[TEXT FOR ANALYSIS — start]

MountPart

New in Leopard! With Mac OS X 10.5, the Finder now allows you to mount and unmount individual partitions. What follows is still useful if you want something command-line based though.

In the OS X Finder you can't mount (or unmount) a single partition of a drive -- when you try to mount a single partition, all partitions on the drive get mounted, and when you try to unmount a single partition, all partitions on the drive get unmounted. I find this to be inconvenient with external drives that are formatted into multiple partitions, because for safety I don't like to mount ones unnecessarily (like my backups partition). When they are mounted and have files open they are susceptible to damage if you accidentally unplug a FireWire cable, if you mistake one partition for another, if there's a power outage, etc.

New in Tiger! With Mac OS X 10.4, the Disk Utility application now allows you to mount and unmount individual partitions. What follows is still useful if you want something faster than loading up Disk Utility though.

[TEXT FOR ANALYSIS — finish]

REQUIREMENT A: For each statement about the MountPart text, state whether it agrees with the text, answering yes or no and quoting the deciding words of the text exactly. (i) Under Mac OS X 10.5, the Finder can mount and unmount individual partitions. (ii) The author prefers to keep the backups partition mounted at all times. (iii) Disk Utility gained the ability to mount individual partitions with Mac OS X 10.3.
REQUIREMENT B: Reproduce the MountPart text between "In the OS X" and "Disk Utility though.", inclusive, substituting "USB cable" for "FireWire cable".

[EXCERPTED RECORDS — start]

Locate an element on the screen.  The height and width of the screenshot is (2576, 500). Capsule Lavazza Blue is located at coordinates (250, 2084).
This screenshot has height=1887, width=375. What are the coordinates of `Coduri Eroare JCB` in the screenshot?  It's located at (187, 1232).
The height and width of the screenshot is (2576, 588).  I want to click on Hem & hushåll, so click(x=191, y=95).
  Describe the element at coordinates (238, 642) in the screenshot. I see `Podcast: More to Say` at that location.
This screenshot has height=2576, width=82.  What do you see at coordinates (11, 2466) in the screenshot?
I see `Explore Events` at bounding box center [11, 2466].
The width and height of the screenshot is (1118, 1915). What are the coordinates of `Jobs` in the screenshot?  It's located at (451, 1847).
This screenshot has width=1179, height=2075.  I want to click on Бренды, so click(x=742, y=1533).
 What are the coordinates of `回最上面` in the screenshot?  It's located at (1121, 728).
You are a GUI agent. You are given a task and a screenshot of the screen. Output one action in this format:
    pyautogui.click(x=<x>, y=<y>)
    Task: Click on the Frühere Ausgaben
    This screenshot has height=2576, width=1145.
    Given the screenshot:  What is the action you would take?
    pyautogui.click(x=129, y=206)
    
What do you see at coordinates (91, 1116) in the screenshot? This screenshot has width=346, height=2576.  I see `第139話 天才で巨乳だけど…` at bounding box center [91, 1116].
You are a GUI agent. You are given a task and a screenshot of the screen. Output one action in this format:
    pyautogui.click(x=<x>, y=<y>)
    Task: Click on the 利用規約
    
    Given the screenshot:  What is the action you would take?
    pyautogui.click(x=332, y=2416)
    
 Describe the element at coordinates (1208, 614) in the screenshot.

[EXCERPTED RECORDS — finish]

WORKED SOLUTION A:
(i) Yes: "With Mac OS X 10.5, the Finder now allows you to mount and unmount individual partitions."
(ii) No: "for safety I don't like to mount ones unnecessarily (like my backups partition)"
(iii) No: "With Mac OS X 10.4, the Disk Utility application now allows you to mount and unmount individual partitions."

WORKED SOLUTION B:
In the OS X Finder you can't mount (or unmount) a single partition of a drive -- when you try to mount a single partition, all partitions on the drive get mounted, and when you try to unmount a single partition, all partitions on the drive get unmounted. I find this to be inconvenient with external drives that are formatted into multiple partitions, because for safety I don't like to mount ones unnecessarily (like my backups partition). When they are mounted and have files open they are susceptible to damage if you accidentally unplug a USB cable, if you mistake one partition for another, if there's a power outage, etc.

New in Tiger! With Mac OS X 10.4, the Disk Utility application now allows you to mount and unmount individual partitions. What follows is still useful if you want something faster than loading up Disk Utility though.